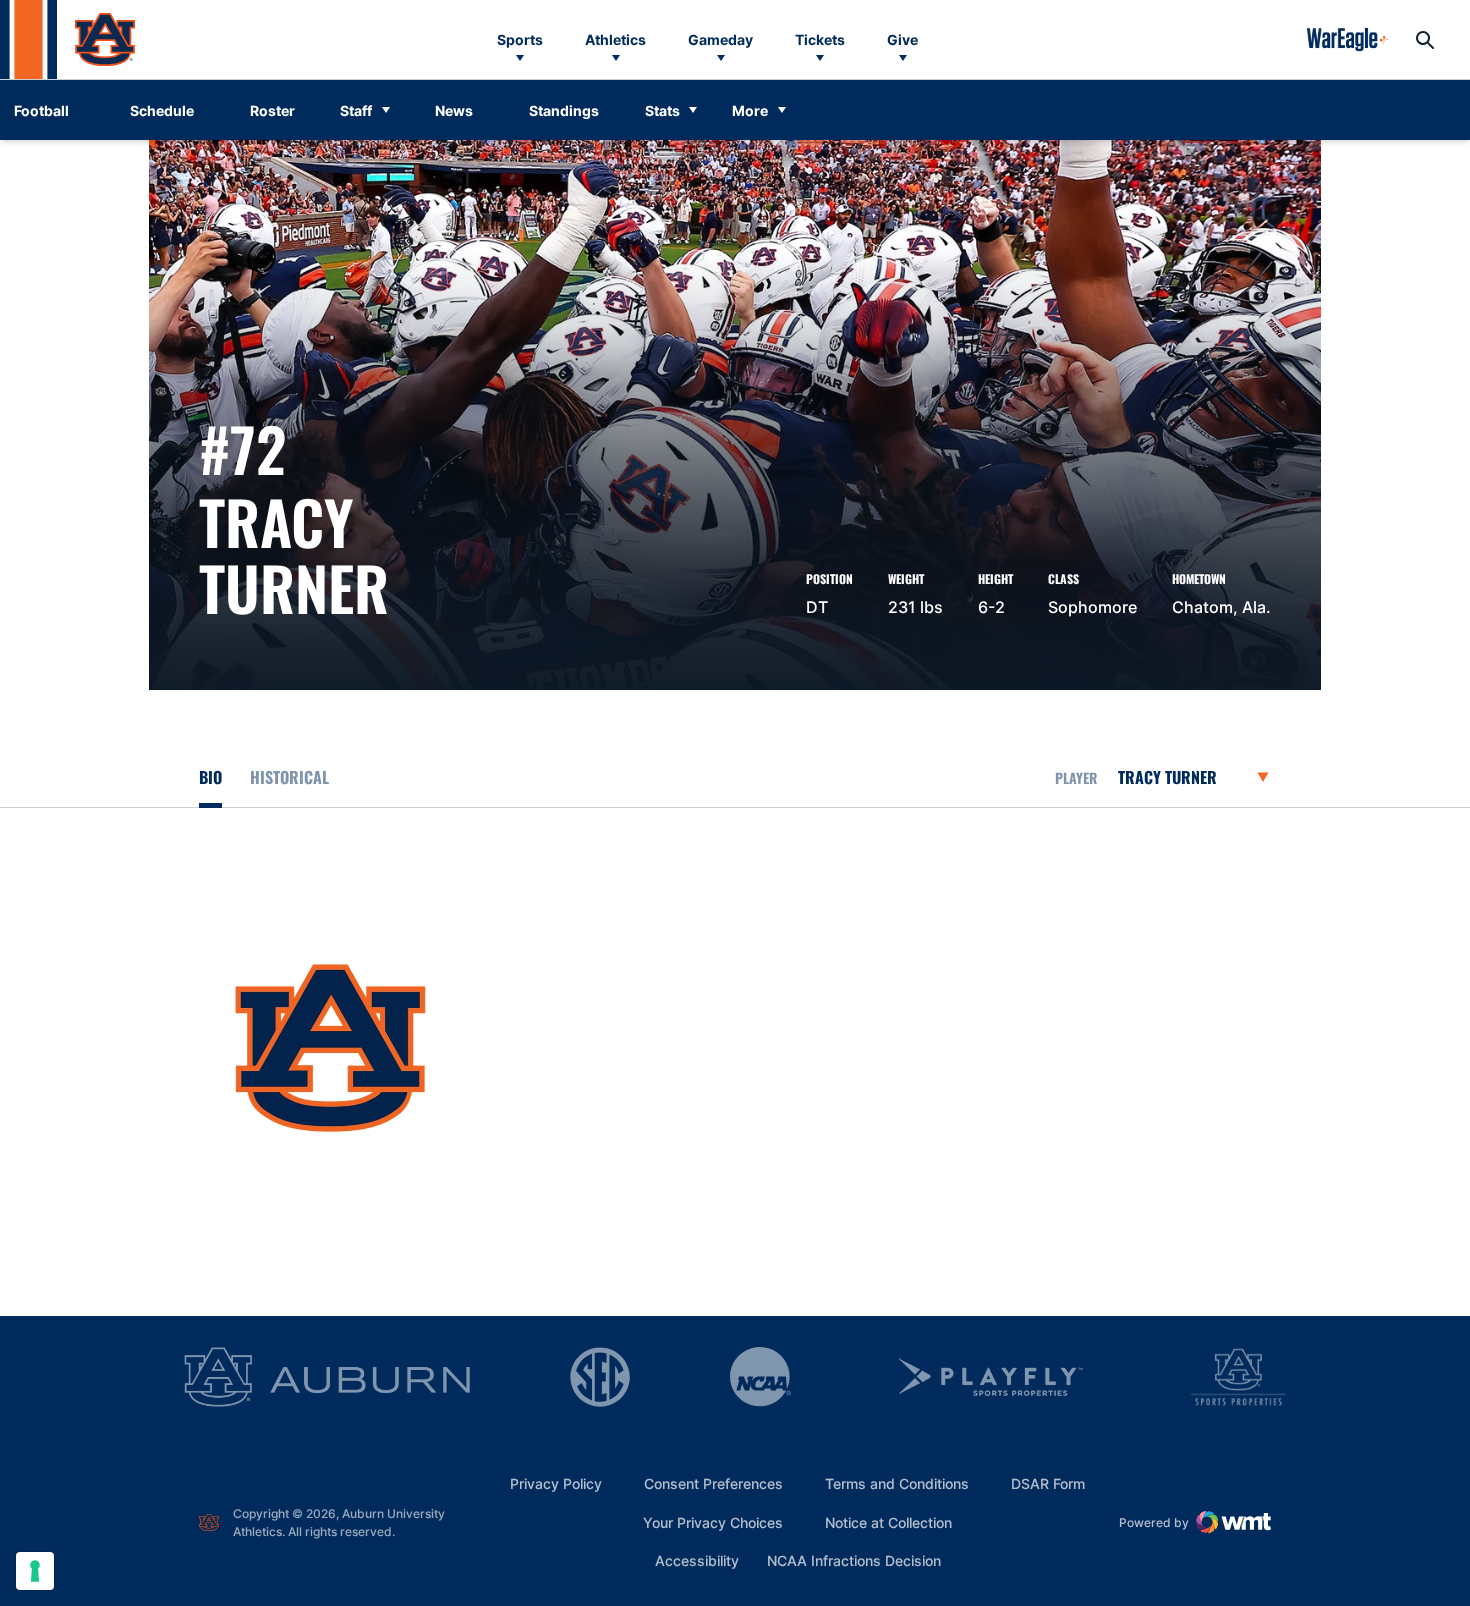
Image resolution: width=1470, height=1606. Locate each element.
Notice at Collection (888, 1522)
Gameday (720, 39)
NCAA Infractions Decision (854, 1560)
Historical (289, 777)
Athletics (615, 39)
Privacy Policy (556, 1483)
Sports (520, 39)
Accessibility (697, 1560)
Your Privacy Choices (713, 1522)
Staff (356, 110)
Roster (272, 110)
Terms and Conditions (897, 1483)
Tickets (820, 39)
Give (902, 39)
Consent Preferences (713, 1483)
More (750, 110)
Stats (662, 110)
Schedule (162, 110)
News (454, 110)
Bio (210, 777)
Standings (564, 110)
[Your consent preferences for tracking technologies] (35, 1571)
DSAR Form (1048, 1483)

- - -

**What is required:** For the entries above, transcribe precisely the lines from the one with "Your Privacy Choices (713, 1522)" through the end, including both.

**Exercise answer:**
Your Privacy Choices (713, 1522)
Staff (356, 110)
Roster (272, 110)
Terms and Conditions (897, 1483)
Tickets (820, 39)
Give (902, 39)
Consent Preferences (713, 1483)
More (750, 110)
Stats (662, 110)
Schedule (162, 110)
News (454, 110)
Bio (210, 777)
Standings (564, 110)
[Your consent preferences for tracking technologies] (35, 1571)
DSAR Form (1048, 1483)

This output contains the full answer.